* _WHAT YOU SHOULD DO_:
Each entry needs to be reproduced verbatim.

[Dataset entries]
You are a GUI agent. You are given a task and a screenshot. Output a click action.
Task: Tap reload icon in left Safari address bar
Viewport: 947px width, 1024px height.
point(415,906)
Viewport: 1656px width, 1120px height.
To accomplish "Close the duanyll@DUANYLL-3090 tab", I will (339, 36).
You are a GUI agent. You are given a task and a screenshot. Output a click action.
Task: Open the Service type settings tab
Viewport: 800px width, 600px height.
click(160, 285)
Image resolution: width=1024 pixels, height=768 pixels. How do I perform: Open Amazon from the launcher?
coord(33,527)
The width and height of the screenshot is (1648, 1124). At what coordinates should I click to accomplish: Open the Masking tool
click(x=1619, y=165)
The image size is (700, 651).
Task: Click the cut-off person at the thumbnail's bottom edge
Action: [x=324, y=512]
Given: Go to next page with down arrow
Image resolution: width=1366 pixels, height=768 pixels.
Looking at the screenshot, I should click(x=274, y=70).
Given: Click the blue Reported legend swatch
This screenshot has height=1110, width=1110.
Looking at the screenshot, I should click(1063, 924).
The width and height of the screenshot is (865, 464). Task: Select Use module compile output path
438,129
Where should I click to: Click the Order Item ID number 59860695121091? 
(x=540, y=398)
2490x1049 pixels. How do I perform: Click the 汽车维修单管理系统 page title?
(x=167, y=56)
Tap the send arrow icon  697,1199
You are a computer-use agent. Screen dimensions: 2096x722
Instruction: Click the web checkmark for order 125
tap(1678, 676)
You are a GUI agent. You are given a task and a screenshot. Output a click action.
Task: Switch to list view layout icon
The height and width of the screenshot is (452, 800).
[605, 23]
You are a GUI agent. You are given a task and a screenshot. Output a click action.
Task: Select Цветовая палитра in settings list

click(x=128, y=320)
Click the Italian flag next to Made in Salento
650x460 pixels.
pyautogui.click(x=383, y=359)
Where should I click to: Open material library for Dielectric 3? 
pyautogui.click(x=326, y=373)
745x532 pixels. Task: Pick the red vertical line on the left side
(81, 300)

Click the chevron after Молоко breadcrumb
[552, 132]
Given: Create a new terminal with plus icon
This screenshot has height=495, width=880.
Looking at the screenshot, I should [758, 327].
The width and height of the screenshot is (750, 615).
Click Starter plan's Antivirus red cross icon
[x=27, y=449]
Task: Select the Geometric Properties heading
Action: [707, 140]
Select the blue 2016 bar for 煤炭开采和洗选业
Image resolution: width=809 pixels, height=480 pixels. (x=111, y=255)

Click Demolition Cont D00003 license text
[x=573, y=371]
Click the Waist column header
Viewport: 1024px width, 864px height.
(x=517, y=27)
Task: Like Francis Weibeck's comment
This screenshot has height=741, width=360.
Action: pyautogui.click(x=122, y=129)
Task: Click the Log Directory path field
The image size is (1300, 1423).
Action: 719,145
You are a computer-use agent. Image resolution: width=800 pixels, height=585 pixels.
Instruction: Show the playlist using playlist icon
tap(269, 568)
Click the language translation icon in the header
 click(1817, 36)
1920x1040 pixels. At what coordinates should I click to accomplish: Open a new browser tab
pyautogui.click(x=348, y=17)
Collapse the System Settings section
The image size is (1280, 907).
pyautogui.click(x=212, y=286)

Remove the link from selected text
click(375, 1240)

* _WRITTEN ANSWER_:
You are a GUI agent. You are given a task and a screenshot. Output a click action.
Task: Tap reload icon in left Safari address bar
Viewport: 947px width, 1024px height.
point(415,906)
Viewport: 1656px width, 1120px height.
To accomplish "Close the duanyll@DUANYLL-3090 tab", I will (339, 36).
You are a GUI agent. You are given a task and a screenshot. Output a click action.
Task: Open the Service type settings tab
Viewport: 800px width, 600px height.
click(160, 285)
Image resolution: width=1024 pixels, height=768 pixels. How do I perform: Open Amazon from the launcher?
coord(33,527)
The width and height of the screenshot is (1648, 1124). At what coordinates should I click to accomplish: Open the Masking tool
click(x=1619, y=165)
The image size is (700, 651).
Task: Click the cut-off person at the thumbnail's bottom edge
Action: [x=324, y=512]
Given: Go to next page with down arrow
Image resolution: width=1366 pixels, height=768 pixels.
Looking at the screenshot, I should click(x=274, y=70).
Given: Click the blue Reported legend swatch
This screenshot has height=1110, width=1110.
Looking at the screenshot, I should click(1063, 924).
The width and height of the screenshot is (865, 464). Task: Select Use module compile output path
438,129
Where should I click to: Click the Order Item ID number 59860695121091? 
(x=540, y=398)
2490x1049 pixels. How do I perform: Click the 汽车维修单管理系统 page title?
(x=167, y=56)
Tap the send arrow icon  697,1199
You are a computer-use agent. Screen dimensions: 2096x722
Instruction: Click the web checkmark for order 125
tap(1678, 676)
You are a GUI agent. You are given a task and a screenshot. Output a click action.
Task: Switch to list view layout icon
The height and width of the screenshot is (452, 800).
[605, 23]
You are a GUI agent. You are given a task and a screenshot. Output a click action.
Task: Select Цветовая палитра in settings list

click(x=128, y=320)
Click the Italian flag next to Made in Salento
650x460 pixels.
pyautogui.click(x=383, y=359)
Where should I click to: Open material library for Dielectric 3? 
pyautogui.click(x=326, y=373)
745x532 pixels. Task: Pick the red vertical line on the left side
(81, 300)

Click the chevron after Молоко breadcrumb
[552, 132]
Given: Create a new terminal with plus icon
This screenshot has height=495, width=880.
Looking at the screenshot, I should [758, 327].
The width and height of the screenshot is (750, 615).
Click Starter plan's Antivirus red cross icon
[x=27, y=449]
Task: Select the Geometric Properties heading
Action: [707, 140]
Select the blue 2016 bar for 煤炭开采和洗选业
Image resolution: width=809 pixels, height=480 pixels. (x=111, y=255)

Click Demolition Cont D00003 license text
[x=573, y=371]
Click the Waist column header
Viewport: 1024px width, 864px height.
(x=517, y=27)
Task: Like Francis Weibeck's comment
This screenshot has height=741, width=360.
Action: pyautogui.click(x=122, y=129)
Task: Click the Log Directory path field
The image size is (1300, 1423).
Action: 719,145
You are a computer-use agent. Image resolution: width=800 pixels, height=585 pixels.
Instruction: Show the playlist using playlist icon
tap(269, 568)
Click the language translation icon in the header
 click(1817, 36)
1920x1040 pixels. At what coordinates should I click to accomplish: Open a new browser tab
pyautogui.click(x=348, y=17)
Collapse the System Settings section
The image size is (1280, 907).
pyautogui.click(x=212, y=286)

Remove the link from selected text
click(375, 1240)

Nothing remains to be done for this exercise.